No dia em que completou trinta e três anos, ganhou uma muda de jabuticabeira. Todos sabiam que ele gostava de frutas. Foi plantá-la no quintal e, ao cavar o buraco, deparou com uma moeda antiga, de ouro. Chamou o filho de treze anos e mostrou-lhe a moeda. Já era quase noite. Não viu no rosto do menino o brilho estranho de seus olhos. Deixou para o dia seguinte a tarefa de plantar a muda da jabuticabeira. Tomou banho, perfumou-se, pegou a mulher e saiu com os amigos, para comemorar o aniversário. Quando voltou, já quase amanhecendo o dia seguinte, encontrou a empregada aos prantos. O menino sumira. E o quintal estava todo esburacado. Havia buracos, buracos de variados tamanhos, onde antes havia orquídeas, roseiras, dálias e sempre-vivas, um bem cuidado jardim, cultivado com carinho nas horas de folga. Chamou a polícia, vieram os bombeiros, a vizinhança assanhou-se, os jornais publicaram, a televisão filmou e os dias se passaram. Nada do menino. Os buracos, constataram os bombeiros, depois de minuciosa perícia, nem eram tão fundos que pudessem fazer desaparecer um menino de treze anos. O tempo passou, os jornalistas esqueceram o fato, a polícia arquivou o caso, a mulher (que nunca se conformou com o ocorrido) foi embora com outro. Ele ficou só. No quintal, num dos buracos, plantara a muda de jabuticabeira e nada mais brotou ou cresceu ali.
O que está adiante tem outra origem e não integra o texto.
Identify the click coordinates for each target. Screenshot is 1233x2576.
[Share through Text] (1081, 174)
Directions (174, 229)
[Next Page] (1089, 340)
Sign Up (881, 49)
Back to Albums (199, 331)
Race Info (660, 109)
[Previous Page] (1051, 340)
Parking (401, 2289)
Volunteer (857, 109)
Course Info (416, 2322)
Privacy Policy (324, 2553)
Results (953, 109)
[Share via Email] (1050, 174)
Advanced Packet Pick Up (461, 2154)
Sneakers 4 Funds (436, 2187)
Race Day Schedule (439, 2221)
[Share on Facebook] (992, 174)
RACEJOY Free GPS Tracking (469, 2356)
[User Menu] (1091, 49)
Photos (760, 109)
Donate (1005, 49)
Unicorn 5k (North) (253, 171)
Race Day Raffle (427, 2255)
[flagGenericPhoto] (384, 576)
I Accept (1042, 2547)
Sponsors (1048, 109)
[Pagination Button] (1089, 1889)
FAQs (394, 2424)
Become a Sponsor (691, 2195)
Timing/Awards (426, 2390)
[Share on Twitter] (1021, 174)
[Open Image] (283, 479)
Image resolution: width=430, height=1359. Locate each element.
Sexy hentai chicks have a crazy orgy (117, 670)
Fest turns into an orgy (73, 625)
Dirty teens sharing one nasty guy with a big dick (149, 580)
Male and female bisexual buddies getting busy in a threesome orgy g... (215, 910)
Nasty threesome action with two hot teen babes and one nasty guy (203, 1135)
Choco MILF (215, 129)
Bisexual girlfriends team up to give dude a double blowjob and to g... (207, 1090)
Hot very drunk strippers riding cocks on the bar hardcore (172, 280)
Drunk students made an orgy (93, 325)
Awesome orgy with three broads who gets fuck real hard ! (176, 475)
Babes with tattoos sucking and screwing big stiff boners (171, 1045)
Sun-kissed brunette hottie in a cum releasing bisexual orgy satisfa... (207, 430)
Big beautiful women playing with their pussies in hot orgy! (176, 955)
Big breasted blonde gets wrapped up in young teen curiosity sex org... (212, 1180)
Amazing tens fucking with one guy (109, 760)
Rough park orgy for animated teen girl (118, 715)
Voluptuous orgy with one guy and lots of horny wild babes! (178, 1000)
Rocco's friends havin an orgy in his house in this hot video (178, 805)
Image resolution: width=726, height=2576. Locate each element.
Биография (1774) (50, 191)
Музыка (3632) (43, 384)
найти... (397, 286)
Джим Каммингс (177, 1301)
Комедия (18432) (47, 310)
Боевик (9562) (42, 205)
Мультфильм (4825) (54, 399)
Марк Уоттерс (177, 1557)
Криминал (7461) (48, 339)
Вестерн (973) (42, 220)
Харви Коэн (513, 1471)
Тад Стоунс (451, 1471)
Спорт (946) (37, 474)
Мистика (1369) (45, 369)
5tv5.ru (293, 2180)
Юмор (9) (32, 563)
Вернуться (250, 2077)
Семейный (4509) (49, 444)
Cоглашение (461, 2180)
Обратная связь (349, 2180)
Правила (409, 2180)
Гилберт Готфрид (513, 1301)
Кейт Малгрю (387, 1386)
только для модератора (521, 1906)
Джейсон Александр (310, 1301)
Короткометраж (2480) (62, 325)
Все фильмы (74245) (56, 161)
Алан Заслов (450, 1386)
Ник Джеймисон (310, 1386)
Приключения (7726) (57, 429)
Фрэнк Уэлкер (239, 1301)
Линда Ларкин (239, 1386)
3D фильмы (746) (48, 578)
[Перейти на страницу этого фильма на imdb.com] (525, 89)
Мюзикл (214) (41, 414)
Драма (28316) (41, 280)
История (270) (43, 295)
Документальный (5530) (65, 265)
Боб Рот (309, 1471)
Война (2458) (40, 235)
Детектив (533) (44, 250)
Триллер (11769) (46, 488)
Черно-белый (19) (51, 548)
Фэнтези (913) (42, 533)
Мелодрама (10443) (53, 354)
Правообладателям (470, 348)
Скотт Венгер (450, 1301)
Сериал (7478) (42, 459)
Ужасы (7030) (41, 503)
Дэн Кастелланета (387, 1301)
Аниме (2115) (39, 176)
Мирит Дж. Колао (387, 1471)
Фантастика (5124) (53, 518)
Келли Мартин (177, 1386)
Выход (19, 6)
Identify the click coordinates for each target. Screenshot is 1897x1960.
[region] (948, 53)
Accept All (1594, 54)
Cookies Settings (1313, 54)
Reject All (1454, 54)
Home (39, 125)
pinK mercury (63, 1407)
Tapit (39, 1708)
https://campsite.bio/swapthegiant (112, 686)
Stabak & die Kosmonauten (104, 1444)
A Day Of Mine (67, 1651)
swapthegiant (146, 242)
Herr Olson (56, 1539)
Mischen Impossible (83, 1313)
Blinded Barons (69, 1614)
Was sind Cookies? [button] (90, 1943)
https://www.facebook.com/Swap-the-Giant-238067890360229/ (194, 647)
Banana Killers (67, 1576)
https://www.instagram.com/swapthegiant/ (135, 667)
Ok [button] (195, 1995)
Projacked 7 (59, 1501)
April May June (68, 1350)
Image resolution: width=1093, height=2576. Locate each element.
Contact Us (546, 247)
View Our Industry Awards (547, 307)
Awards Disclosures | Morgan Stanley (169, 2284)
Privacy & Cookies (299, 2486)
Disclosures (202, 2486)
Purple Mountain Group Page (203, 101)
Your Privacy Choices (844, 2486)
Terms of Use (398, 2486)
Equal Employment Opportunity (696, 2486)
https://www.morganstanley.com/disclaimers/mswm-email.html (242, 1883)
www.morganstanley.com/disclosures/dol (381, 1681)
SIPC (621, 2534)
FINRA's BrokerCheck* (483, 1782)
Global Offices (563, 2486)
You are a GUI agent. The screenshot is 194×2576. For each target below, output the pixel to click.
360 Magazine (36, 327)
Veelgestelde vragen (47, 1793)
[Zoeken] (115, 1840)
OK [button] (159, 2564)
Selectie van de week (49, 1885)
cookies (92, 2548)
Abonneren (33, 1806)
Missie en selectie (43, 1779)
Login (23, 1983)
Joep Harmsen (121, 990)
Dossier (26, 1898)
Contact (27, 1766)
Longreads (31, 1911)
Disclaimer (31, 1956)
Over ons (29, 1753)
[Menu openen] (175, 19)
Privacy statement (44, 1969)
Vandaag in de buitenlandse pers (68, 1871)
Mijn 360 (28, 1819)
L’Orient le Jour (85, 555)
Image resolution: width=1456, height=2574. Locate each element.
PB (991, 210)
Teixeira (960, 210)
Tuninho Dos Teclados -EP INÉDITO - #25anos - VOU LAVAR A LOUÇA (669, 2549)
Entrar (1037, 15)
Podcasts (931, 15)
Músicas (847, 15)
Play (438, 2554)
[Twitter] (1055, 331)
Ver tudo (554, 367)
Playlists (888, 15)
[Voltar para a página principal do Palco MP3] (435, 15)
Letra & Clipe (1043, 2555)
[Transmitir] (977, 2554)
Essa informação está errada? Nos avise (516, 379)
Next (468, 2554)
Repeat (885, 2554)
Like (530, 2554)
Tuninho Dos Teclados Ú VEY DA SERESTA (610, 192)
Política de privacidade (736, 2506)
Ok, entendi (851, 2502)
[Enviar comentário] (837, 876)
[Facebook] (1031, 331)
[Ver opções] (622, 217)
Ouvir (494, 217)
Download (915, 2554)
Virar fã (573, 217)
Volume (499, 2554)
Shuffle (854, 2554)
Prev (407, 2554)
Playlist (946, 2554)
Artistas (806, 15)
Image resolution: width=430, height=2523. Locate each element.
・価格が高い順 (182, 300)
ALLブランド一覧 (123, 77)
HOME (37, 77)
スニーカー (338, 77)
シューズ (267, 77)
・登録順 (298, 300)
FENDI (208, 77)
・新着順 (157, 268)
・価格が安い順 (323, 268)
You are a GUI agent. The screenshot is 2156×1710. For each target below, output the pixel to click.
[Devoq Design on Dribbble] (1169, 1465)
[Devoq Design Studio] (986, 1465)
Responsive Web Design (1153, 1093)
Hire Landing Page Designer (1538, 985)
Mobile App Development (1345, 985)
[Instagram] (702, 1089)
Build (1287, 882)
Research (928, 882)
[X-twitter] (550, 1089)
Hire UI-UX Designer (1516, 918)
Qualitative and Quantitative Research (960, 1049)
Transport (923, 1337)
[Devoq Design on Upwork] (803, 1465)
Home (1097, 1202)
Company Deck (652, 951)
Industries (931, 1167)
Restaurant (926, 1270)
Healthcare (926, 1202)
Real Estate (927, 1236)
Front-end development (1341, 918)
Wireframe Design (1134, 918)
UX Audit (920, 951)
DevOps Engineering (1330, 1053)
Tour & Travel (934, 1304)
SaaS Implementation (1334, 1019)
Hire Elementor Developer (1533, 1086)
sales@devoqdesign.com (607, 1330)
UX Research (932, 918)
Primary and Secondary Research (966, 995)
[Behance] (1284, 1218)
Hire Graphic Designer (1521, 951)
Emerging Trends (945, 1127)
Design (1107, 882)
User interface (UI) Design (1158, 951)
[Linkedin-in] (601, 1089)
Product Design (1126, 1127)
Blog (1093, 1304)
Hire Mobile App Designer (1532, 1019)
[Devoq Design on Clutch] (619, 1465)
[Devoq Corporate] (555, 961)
Quando completou sessenta e seis anos, a jabuticabeira, que nunca frutificara, deu uma grande carga. Chamou alguns poucos amigos que ainda frequentavam sua casa e com eles dividiu o prazer de apanhar e chupar as jabuticabas, grandes e doces como eram as de sua infância. Continuou sozinho e, às vésperas de completar cento e dois anos, já velho e alquebrado, pediu ao enfermeiro que o conduzisse na cadeira de rodas até embaixo da também velha jabuticabeira, que nunca mais havia frutificado. Era um dia quente, muito quente e a sombra da velha árvore acolheu-o como a um amigo. Antes de dar o último suspiro, julgou ver entre os galhos da jabuticabeira o sorriso quase esquecido do filho perdido há tanto tempo. Quando contei essa história a um amigo, ele pensou que eu estivesse mentindo, que eu estivesse zombando dele, mas quando lhe disse que era apenas uma ficção, ele concordou e até me disse que conhecia a casa onde morrera o velho, no antigo bairro onde moravam seus pais.
10.9.97
(Ilustração: Carl Spitzweg - Der Maler im Garten - 1865)
(Você pode ouvir esse conto, na voz do autor, no seguinte link de podcast:
E fica a reflexão! Boca calada não entra mosca! Maldito o homem que confia em outro homem.!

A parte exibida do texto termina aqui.